Il crollo del ponte Morandi a Genova ha riportato brutalmente l’attenzione sullo stato attuale in cui versano le infrastrutture italiane.
L’immane tragedia in cui hanno perso la vita trentotto persone (bilancio purtroppo ancora provvisorio) è solo l’ultima inaccettabile sciagura che riguarda un sistema di infrastrutture stradali oramai al collasso.
Il Codacons, il coordinamento delle associazioni per la difesa dell’ambiente e dei diritti dei consumatori, ha provato a stilare un elenco sullo stato delle infrastrutture italiane individuando quelle da tenere urgentemente sotto controllo perché considerate particolarmente a rischio.
Da nord a sud la penisola italiana è ricca di ponti e viadotti che sono stati costruiti tra il 1955 e il 1980, come il ponte Morandi che fu inaugurato nel settembre del 1967. Sono decine di migliaia i ponti in calcestruzzo armato che, a quanto afferma l’Istituto di Tecnologia delle Costruzioni del Cnr, «hanno superato oggi la durata di vita per la quale sono stati progettati e costruiti».

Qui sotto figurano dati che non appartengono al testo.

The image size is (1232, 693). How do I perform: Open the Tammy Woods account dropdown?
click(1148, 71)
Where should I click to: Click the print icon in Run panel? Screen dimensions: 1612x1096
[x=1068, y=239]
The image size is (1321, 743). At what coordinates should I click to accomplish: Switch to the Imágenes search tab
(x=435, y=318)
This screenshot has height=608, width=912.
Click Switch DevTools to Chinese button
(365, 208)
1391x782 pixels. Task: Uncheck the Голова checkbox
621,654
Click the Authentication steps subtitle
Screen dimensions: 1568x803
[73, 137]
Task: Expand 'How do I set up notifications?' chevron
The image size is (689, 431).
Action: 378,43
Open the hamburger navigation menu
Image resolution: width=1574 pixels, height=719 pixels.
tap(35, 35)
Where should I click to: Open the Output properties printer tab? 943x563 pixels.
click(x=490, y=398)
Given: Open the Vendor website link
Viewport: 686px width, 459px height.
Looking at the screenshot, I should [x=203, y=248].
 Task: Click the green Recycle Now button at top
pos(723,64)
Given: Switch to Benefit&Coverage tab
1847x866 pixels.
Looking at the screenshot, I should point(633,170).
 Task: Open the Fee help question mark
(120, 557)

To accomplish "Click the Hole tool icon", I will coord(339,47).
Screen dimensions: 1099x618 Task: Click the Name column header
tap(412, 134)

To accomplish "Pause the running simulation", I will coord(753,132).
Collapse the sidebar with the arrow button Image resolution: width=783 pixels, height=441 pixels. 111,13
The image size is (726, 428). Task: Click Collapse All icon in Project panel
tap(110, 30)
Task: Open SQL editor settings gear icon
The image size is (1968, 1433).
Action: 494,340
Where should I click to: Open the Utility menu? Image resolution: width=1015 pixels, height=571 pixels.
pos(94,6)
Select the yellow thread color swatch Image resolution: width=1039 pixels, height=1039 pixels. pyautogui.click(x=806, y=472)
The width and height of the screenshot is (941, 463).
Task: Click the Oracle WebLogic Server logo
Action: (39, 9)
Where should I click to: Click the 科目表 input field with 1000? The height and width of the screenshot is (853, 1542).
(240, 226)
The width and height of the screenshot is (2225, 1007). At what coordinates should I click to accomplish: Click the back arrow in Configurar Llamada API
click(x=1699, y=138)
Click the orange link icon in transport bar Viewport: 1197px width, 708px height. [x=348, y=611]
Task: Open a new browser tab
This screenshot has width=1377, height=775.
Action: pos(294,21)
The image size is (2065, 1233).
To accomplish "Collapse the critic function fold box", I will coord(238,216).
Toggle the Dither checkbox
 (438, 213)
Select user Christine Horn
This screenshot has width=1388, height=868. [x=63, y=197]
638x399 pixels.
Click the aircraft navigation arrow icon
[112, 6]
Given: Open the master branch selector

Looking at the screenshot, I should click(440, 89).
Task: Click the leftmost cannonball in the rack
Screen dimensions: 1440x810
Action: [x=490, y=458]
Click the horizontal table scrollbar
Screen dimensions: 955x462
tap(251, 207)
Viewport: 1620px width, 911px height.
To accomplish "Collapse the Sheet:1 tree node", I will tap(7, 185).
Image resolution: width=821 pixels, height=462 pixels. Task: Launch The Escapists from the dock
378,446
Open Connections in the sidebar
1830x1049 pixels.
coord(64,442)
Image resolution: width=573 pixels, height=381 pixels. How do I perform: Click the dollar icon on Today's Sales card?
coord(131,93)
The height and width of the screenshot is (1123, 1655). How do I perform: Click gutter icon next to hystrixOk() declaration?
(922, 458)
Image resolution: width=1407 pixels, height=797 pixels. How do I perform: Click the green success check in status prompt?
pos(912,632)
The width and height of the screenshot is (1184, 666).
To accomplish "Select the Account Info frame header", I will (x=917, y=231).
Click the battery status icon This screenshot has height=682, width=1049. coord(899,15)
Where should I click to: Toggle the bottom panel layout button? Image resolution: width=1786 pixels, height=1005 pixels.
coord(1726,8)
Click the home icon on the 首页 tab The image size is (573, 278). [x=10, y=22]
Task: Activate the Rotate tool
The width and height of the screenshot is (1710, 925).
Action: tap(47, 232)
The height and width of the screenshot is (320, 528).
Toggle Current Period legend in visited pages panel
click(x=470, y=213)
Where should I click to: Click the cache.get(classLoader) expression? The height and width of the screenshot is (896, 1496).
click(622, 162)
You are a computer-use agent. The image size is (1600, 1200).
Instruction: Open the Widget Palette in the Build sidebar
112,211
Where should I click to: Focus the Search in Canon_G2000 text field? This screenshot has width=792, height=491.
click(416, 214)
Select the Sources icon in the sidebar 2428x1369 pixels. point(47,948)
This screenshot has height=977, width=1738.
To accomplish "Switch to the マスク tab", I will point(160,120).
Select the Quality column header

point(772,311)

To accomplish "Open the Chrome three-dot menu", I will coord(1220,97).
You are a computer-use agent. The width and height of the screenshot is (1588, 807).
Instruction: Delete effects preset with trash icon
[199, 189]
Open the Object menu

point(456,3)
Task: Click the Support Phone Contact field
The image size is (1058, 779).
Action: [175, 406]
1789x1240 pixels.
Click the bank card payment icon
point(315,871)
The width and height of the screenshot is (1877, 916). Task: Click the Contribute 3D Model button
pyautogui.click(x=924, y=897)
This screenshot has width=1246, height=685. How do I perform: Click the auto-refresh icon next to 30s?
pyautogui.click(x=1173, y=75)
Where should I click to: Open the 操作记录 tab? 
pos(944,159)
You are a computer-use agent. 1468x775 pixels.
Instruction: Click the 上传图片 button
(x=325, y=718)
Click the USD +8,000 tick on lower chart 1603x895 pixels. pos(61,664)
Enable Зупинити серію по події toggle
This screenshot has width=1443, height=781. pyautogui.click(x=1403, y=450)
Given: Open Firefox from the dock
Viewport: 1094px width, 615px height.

Uno dei problemi è che in Italia non esiste alcun registro che censisca e mappi tutti i ponti, i viadotti e i cavalcavia, così come non è contemplato, come invece previsto dal Codice della strada, il “Catasto nazionale delle strade“.
Dopo il crollo del ponte Morandi si sono moltiplicate le allarmate segnalazioni da parte di cittadini e automobilisti che parlano di ponti e viadotti che presentano situazioni di pericolo. Al di là della comprensibile psicosi seguita alla catastrofe, le segnalazioni in molti casi sono più che fondate. Nell’elenco stilato dal Codacons sui ponti e viadotti di cui andrebbe al più verificata la sicurezza ce n’è anche uno in Puglia. E’ il viadotto sulla Strada Statale 16 bis, a Trani, anch’esso costruito utilizzando calcestruzzo armato, che viene indicato dall’associazione dei consumatori come una delle infrastrutture che necessita di verifiche e indagini per accertarne la tenuta strutturale.
Tramite una nota il Codacons invita al «blocco dei mezzi pesanti su questo cavalcavia/viadotto per 30 giorni, così da dare modo ai tecnici di provvedere alle necessarie verifiche sullo stato e la sicurezza della struttura». L’associazione chiede inoltre«l’impiego del genio militare, non di privati, per realizzare a stretto giro le verifiche necessarie insieme ai gestori, così da minimizzare l’impatto sul traffico».